Kamblé started her job Sept. 14 when she succeeded Normand Lafreniere, who is retired. Kamblé was previously executive director of the Canadian Occupational Therapy Foundation.
CAMIC’s board plans to meet at the end of November. It plans to discuss key goals for lobbying, said Kamblé.
“With the COVID-19 situation, lobbying is, for the most part, not at the forefront of what we are doing, just because of how things are working with the government.”
But several issues, including demutualization and fintech, are still “on the table.”
CAMIC’s concern with fintech is the possibility of a system that would allow banks to share data with unregulated fintechs, which might then in turn share that data with the banks’ subsidiary insurance companies.
Open banking is a system in which consumers could consent to sharing their banking transaction data with other financial services providers, such as fintechs.
Currently, Canadian law prohibits banks from selling P&C insurance at the point of granting credit.
“If a person goes into a bank because they need a loan or mortgage for example, and the bank says ‘Oh, we can sell you insurance,’ then they are taking away from the mutual industry,” Kamblé said in an interview. “Once the bank has captured that customer for mortgages or loans, if they are also providing insurance services, a customer not knowing the difference might think they can go to the bank and the bank can be the be-all and end-all for all of his or her financial needs, without understanding how a mutual insurance company works.”
The topic of mutuals came up Thursday during the Insurance Brokers Association of Ontario’s annual convention.
“I am biased.

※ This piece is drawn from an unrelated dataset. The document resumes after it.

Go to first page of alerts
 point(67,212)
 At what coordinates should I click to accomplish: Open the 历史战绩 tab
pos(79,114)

I think the mutual structure is the best opportunity for brokers, especially one that says we are going to continue with our structure for a long time,” said Carol Jardine, president of Wawanesa Mutual Insurance Company’s Canadian property and casualty operations, during the CEO panel Thursday. This is because mutuals do not have passive investors expecting a return on their investment.

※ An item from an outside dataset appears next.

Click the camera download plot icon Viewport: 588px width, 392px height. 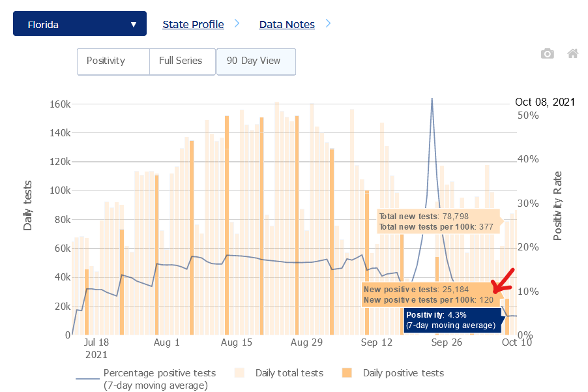pyautogui.click(x=548, y=53)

Jardine was asked by IBAO CEO Colin Simpson, who moderated the panel, what role mutual insurers have in bringing more stability to the Canadian industry.
As a mutual company, Wawanesa is focused on breaking even, said Jardine.

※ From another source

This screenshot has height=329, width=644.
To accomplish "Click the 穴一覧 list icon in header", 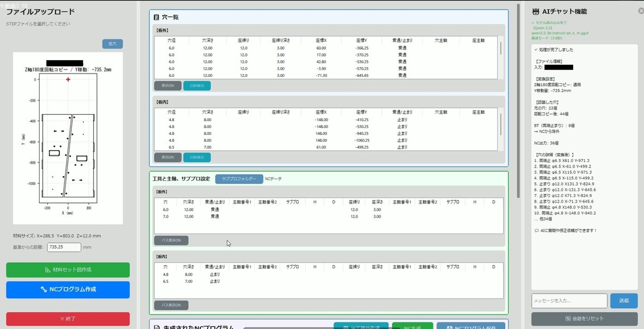I will coord(156,17).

Mutuals have a different value system than stock companies, Kamblé told Canadian Underwriter Wednesday in an interview that was separate from the IBAO convention.
“With stock companies, we buy stock because we are looking to make money,” said Kamblé. “For the mutuals, their customers are their members. With the mutuals, we are working together with the members. Basically, the philosophy is the work that we do supports the communities, and that is how we differ from investment-owned insurers, because our activities have to always be in line with who we are as a company.”